In 2018, U.S. oil production grew by nearly two million bbls/d — an all-time global record — but that is expected to drop to “essentially no growth” in 2021, IHS Markit said.
“This is a dramatic shift after several years where annual growth of more than one million barrels per day was the norm.” vice-president Raoul LeBlanc said in a statement, adding it is “pretty clear that this is a new era of moderation for shale producers.”
The key challenge for producers today is to meet investors’ new focus on return of capital at a time when companies are facing a prolonged period of lower prices and difficult access to financing from capital markets, according to the IHS Markit report.
Exploration and production companies are trading at multiples that are half to one-third of what they were in 2017, and debt markets are unwilling to provide fresh debt for all but the largest shale players, it said.
“The combination of closed capital markets and weak prices are pulling cash out of the system,” LeBlanc said. “Investors are imposing capital discipline on E&P’s by pushing down equity prices and pushing up the cost of capital on debt markets.”
These financial trends will impact operations in turn, IHS Markit said.
“With WTI prices expected, at this point, to average around $50 in 2020 and 2021, IHS Markit forecasts capital spending for onshore drilling and completions to fall by 10% to $102 billion this year, another 12% to around $90 billion in 2020 and another 8% to around $83 billion in 2021—a nearly $20 billion decline in annual spending over just three years.”
Aggravating the situation is that some options for weathering the storm that worked then will not be available this time, the report said.

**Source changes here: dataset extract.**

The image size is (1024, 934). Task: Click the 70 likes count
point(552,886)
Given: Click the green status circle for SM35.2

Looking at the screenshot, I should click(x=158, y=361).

“Operators were able to outperform the price collapse in 2015-2016 because they were able to vastly outspend cash flow thanks to accommodative debt and equity markets, while at the same time achieving huge leaps in well productivity and capital efficiency,” LeBlanc said. “This time around, capital markets are skeptical and wary, and the scope for further productivity gains is limited.”

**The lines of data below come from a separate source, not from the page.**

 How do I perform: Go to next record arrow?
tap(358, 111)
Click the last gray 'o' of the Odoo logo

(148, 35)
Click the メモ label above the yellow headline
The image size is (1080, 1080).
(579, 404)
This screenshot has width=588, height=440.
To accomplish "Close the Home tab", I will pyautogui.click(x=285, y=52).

The new IHS Markit outlook for oil market fundamentals for 2019-2021 expects total U.S. production growth to be 440,000 barrels per day in 2020 before essentially flattening out in 2021. Modest growth is expected to resume in 2022.
The industry retains the ability to still grow rapidly under the right conditions, the report said.
“IHS Markit analysis shows that a $65 per barrel oil price would provide the ability to post strong volume growth while also providing meaningful returns to shareholders. The crucial tipping point for this new shale era appears to be oil prices somewhere near the mid-$50s—the point where it remains viable to have both some production growth and deliver shareholder returns, the report says.”